Theatre has never been about reconstructing history exactly as it happened. It gives us permission to return to the past in order to think differently about the present, and about all the futures that almost came to be. History becomes less a museum than a rehearsal room. Its most urgent question is also its simplest: what would I have done?
To think about how another future might still be possible, I found myself returning to one extraordinary life. At the centre of GAMEPLAY is a Soviet naval officer called Vasili Arkhipov. Most people have never heard his name.

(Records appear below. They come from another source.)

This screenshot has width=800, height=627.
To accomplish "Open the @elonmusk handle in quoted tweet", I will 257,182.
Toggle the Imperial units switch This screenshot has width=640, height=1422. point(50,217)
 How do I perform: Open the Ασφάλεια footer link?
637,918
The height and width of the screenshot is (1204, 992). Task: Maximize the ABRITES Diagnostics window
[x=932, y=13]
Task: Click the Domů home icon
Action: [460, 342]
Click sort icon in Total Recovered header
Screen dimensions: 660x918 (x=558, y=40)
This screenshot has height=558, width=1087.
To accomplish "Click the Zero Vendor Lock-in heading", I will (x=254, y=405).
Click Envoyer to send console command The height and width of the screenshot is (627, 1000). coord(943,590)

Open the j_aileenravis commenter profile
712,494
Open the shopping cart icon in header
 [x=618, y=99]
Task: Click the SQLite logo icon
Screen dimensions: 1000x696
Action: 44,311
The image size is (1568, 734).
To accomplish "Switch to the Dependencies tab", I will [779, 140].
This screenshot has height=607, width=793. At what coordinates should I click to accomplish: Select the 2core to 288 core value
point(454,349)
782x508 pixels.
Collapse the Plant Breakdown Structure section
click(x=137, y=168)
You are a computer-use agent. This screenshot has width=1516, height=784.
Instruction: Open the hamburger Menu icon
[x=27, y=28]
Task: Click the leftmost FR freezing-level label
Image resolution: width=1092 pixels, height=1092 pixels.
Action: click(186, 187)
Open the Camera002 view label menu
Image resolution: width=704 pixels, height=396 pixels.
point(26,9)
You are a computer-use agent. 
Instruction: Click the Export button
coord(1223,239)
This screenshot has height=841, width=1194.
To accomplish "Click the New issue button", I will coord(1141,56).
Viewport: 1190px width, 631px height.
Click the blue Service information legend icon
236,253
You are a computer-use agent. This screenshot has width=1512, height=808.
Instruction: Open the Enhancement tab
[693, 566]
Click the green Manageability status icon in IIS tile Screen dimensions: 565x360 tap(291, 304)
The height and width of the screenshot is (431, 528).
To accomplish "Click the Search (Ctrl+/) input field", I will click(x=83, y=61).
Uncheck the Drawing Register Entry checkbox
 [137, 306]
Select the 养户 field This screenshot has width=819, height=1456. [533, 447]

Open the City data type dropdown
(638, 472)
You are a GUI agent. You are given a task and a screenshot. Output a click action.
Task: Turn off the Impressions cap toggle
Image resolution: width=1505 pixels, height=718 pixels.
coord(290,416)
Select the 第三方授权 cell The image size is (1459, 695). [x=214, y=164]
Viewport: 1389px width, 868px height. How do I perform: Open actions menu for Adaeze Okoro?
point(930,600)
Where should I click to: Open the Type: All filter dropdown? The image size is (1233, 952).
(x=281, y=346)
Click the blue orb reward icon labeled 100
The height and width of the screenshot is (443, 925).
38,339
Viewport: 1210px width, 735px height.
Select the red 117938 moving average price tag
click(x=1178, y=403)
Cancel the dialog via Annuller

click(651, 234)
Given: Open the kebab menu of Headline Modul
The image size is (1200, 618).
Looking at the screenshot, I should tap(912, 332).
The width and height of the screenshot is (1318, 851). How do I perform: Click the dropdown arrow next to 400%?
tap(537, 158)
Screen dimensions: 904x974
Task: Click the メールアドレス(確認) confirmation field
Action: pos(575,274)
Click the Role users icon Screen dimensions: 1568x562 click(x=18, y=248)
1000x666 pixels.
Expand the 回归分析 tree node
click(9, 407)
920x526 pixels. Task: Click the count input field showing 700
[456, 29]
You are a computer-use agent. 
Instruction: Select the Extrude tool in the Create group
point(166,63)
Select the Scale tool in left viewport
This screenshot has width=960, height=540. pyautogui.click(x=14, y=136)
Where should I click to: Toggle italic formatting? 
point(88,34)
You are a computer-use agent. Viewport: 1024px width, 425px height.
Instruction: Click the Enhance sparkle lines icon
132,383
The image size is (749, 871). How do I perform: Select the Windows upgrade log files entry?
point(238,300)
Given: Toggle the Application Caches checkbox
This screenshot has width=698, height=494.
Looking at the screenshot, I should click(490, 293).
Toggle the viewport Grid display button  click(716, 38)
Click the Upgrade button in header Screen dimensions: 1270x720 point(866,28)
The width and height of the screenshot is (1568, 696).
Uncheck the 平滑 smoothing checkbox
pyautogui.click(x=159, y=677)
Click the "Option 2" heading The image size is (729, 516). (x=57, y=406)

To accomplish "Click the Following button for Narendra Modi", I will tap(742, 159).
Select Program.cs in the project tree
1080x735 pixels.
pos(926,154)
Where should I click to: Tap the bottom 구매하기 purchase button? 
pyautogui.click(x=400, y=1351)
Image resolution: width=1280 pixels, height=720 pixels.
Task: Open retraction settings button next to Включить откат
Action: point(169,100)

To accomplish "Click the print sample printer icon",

Yet almost everyone alive today owes something to the decision he made during a single afternoon in October 1962.
Vasili Arkhipov was born on 30 January 1926, in a small rural village called Zvorkovo, east of Moscow. Unlike many senior Soviet officers, Arkhipov came from a poor peasant family, and grew up during Stalin's violent collectivisation and purges. After graduating from the Caspian Higher Naval School in 1947, Arkhipov entered the Soviet submarine service, where he quickly developed a reputation for technical expertise, composure and independent judgement.
Before the Cuban Missile Crisis, Arkhipov had already survived what was arguably the Soviet Navy's worst nuclear accident. In July 1961, while serving aboard the submarine K-19, a catastrophic reactor failure threatened a nuclear meltdown. Seven engineers sacrificed their lives constructing an improvised cooling system that saved the vessel. Arkhipov was himself exposed to dangerous levels of radiation, an experience that almost certainly shaped the remarkable composure he displayed the following year.
In October 1962, Vasili Arkhipov found himself in the unenviable position of being the chief of staff of the 69th Brigade aboard the B-59 submarine, which was submerged off the coast of Cuba carrying a nuclear torpedo. After days submerged, the submarine was suffocatingly hot, carbon dioxide levels were rising and communication with Moscow had been lost. An American ship above them had detected their presence and started dropping depth charges as a warning. For the crew of the B-59, there was no way of knowing this wasn’t an attack; nobody aboard knew whether war had already begun.
Launching the submarine's nuclear torpedo required the agreement of three senior officers: Captain Valentin Savitsky, political officer Ivan Maslennikov and Arkhipov. Savitsky believed war had begun and wanted to fire. Maslennikov agreed. Arkhipov argued there was still no evidence of war and persuaded them to surface instead. No torpedo was fired. Only decades later did Western historians discover how close this incident had come to initiating nuclear war.
Arkhipov retired in 1988 after more than forty years in the Soviet Navy. His wife Olga consistently described him as calm, intelligent, modest and quietly curious about the world. He sought neither publicity nor recognition for what had happened aboard B-59.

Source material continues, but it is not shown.